_Problems and tasks_
- 1) According to the text, what percentage of children first see pornography at the age of eleven?
- 2) Copy the text from "Experts raise concerns" to "the subject area.", replacing "Prime Minister" with "Education Secretary".

Experts raise concerns surrounding relationships and sex education
Earlier this year, the Prime Minister accelerated the review into relationships and sex education (RSE) statutory guidance, in response to reports that inappropriate material was being taught in some schools. This week, experts spoke at a special hearing organised by the Commons Women and Equalities Select Committee, calling for more training, resources and investment into the subject area.
Lottie Moore, head of Biology Matters at the Policy Exchange think tank, warned that RSE was often biologically inaccurate and in contradiction with the Equality Act 2010. She said, ‘we should be able to trust the state to deliver an education that has safeguarding at its core.’
However, Jonathan Baggaley, chief executive of the PSHE Association, said that whilst some problematic materials do exist, ‘I don’t recognise a widespread landscape of poor practice […] problematic material can be tackled by teachers having proper training.’
This comes as the Children’s Commissioner, Rachel de Souza, publishes a new report on the impact of pornography on children. The report shows that 27% of children first see pornography at the age of eleven, 10% at the age of nine. Researchers found a significant link between an early age of first exposure to pornography and frequency of exposure in later years. It was found that frequent users were also more likely to view violent content and to have a real-life experience of an aggressive or degrading sex act.
To tackle the problem of harmful sexual behaviours and child-on-chlid sexual abuse, the report recommends that RSE teaching takes ‘a safeguarding-first approach,’ overseen by the Designated Safeguarding Lead (DSL). A qualification should be created for DSLs, whilst teachers should receive training to help them deliver sensitive curriculum topics, including pornography. Rachel de Souza, says that ‘protecting children from seeing inappropriate material is critical, but […] it cannot work in isolation and must be combined with broader preventative measures.’
Schools step in to fill the void left by social and healthcare services
A new report from Education Support finds that school leaders, teachers and support staff are working an extra four hours a week to provide pastoral and emotional support to pupils. In the midst of the cost of living crisis and the collapse of social services, teachers are rising to the challenge of supporting pupils’ mental health. However, many say they feel unprepared for the new responsibilities associated with their role.

_Source information_
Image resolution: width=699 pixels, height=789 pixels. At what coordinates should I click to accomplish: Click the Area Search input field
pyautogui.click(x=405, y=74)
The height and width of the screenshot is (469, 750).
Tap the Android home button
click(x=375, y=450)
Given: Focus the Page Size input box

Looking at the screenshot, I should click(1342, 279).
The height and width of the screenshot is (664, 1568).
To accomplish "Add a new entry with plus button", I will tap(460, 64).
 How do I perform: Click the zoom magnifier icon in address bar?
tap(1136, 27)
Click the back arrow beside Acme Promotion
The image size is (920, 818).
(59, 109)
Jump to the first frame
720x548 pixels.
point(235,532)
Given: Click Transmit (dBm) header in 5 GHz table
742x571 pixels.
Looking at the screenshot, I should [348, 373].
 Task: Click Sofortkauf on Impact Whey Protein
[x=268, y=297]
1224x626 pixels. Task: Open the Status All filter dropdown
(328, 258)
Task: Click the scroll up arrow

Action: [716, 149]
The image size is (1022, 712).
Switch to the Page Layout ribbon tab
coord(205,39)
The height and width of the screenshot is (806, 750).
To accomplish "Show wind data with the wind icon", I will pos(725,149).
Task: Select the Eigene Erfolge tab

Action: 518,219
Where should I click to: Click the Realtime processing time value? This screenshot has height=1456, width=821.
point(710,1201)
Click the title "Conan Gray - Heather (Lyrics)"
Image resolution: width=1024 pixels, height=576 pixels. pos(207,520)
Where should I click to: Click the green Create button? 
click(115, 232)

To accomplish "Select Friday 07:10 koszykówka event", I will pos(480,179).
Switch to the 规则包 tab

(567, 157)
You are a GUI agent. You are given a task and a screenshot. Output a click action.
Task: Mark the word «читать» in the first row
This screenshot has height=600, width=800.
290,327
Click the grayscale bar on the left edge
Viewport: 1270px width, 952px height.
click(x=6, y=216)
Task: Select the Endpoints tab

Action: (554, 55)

_Answers below_
- 1) 27% of children first see pornography at the age of eleven.

- 2)
Experts raise concerns surrounding relationships and sex education
Earlier this year, the Education Secretary accelerated the review into relationships and sex education (RSE) statutory guidance, in response to reports that inappropriate material was being taught in some schools. This week, experts spoke at a special hearing organised by the Commons Women and Equalities Select Committee, calling for more training, resources and investment into the subject area.